# Brief
Copy out the rows starting at the line with "Task: Select the 'CMOs by Enrollment' title" and ending at the line with "Action: click(x=576, y=26)", swapping "screenshot" for "image" and leaving everything else unchanged.

# Material supplied
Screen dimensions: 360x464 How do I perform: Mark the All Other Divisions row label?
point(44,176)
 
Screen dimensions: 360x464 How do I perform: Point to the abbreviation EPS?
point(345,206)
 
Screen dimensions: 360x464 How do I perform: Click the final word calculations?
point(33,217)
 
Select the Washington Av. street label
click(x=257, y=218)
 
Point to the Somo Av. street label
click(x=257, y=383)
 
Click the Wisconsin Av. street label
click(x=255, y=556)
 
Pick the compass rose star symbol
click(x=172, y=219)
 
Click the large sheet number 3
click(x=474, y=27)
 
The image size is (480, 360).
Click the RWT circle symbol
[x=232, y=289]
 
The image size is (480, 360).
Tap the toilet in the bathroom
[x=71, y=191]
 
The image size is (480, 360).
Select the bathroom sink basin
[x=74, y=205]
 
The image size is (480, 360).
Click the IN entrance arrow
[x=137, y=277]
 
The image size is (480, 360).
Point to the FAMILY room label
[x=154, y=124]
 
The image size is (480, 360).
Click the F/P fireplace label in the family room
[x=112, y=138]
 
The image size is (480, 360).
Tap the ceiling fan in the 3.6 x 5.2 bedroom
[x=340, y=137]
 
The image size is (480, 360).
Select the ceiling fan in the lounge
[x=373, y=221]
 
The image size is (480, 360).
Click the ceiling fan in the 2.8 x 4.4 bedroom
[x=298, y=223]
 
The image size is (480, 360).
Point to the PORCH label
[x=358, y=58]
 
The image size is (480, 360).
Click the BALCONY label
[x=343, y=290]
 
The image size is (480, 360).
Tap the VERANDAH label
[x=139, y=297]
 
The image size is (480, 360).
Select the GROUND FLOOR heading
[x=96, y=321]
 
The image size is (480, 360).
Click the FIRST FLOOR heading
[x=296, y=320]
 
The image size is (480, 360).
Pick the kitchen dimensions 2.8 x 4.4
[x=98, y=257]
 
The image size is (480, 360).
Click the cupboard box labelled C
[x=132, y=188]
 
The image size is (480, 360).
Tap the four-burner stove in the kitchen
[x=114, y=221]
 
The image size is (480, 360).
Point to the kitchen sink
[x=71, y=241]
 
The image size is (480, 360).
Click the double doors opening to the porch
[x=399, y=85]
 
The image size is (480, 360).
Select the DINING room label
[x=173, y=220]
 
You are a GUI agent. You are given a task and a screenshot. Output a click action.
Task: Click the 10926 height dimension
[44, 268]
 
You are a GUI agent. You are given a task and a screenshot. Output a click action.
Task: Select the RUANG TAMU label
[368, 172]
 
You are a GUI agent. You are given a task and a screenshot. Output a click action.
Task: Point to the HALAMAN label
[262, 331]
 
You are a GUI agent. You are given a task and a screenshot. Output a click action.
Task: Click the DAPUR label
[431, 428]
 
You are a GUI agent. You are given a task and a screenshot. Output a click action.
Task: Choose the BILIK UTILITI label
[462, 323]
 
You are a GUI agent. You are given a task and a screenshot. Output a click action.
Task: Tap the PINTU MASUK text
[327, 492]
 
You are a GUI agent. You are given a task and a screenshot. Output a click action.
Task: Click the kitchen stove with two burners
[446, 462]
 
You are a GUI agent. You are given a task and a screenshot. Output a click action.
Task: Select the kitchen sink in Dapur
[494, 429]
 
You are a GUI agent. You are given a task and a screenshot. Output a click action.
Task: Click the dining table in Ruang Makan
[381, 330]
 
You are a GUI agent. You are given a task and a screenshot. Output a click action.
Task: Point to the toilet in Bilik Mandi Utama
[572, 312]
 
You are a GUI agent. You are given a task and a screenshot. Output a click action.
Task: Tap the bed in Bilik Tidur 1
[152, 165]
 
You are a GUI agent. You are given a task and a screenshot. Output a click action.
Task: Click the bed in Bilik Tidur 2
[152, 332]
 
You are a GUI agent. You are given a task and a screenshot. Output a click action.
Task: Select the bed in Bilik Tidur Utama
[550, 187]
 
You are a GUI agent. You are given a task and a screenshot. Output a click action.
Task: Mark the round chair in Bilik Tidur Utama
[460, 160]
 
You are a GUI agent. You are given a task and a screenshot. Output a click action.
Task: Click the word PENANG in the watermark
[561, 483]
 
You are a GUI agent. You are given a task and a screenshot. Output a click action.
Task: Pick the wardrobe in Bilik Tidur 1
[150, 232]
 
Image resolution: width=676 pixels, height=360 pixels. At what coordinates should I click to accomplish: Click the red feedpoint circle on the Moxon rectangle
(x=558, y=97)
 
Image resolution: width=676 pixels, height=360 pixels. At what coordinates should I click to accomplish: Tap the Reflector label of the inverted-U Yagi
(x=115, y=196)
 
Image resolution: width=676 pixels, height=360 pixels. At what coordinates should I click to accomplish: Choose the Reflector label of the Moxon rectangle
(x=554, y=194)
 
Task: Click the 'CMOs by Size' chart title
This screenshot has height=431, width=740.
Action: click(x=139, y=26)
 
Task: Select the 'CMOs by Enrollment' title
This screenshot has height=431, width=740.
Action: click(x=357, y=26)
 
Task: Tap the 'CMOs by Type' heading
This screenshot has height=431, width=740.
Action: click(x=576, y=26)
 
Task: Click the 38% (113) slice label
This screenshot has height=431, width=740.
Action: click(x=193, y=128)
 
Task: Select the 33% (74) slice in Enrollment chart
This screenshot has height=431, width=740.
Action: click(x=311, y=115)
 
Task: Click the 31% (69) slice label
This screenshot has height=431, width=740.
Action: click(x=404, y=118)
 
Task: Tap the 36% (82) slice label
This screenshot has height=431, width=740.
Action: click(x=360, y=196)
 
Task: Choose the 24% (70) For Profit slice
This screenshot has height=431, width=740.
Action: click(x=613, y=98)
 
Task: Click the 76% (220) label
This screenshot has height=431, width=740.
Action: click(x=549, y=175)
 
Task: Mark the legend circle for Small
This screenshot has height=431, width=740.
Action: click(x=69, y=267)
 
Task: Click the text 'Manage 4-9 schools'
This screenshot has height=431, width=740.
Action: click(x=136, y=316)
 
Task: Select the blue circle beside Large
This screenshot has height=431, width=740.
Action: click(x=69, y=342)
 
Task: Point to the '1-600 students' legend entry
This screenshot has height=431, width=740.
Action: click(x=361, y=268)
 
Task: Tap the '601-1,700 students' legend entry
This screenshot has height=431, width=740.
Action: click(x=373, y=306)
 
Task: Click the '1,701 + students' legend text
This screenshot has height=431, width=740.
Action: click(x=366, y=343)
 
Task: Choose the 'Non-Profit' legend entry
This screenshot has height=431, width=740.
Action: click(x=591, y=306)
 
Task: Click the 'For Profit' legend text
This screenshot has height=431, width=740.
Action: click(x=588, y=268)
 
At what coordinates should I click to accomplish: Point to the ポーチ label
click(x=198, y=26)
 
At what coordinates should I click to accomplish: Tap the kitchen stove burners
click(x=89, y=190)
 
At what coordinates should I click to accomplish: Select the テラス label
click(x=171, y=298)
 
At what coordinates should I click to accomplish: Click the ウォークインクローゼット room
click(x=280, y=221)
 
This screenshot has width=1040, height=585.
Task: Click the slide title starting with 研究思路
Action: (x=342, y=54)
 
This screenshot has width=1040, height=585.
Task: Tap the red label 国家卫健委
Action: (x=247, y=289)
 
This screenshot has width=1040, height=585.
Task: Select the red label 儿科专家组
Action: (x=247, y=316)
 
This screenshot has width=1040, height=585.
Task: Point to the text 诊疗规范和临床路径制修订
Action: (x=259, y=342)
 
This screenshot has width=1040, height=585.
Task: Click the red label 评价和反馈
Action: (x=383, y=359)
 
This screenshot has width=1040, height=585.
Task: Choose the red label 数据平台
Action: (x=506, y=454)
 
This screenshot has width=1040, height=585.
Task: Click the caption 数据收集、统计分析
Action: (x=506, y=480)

# Output below
Task: Select the 'CMOs by Enrollment' title
This image has height=431, width=740.
Action: click(x=357, y=26)
 
Task: Tap the 'CMOs by Type' heading
This image has height=431, width=740.
Action: click(x=576, y=26)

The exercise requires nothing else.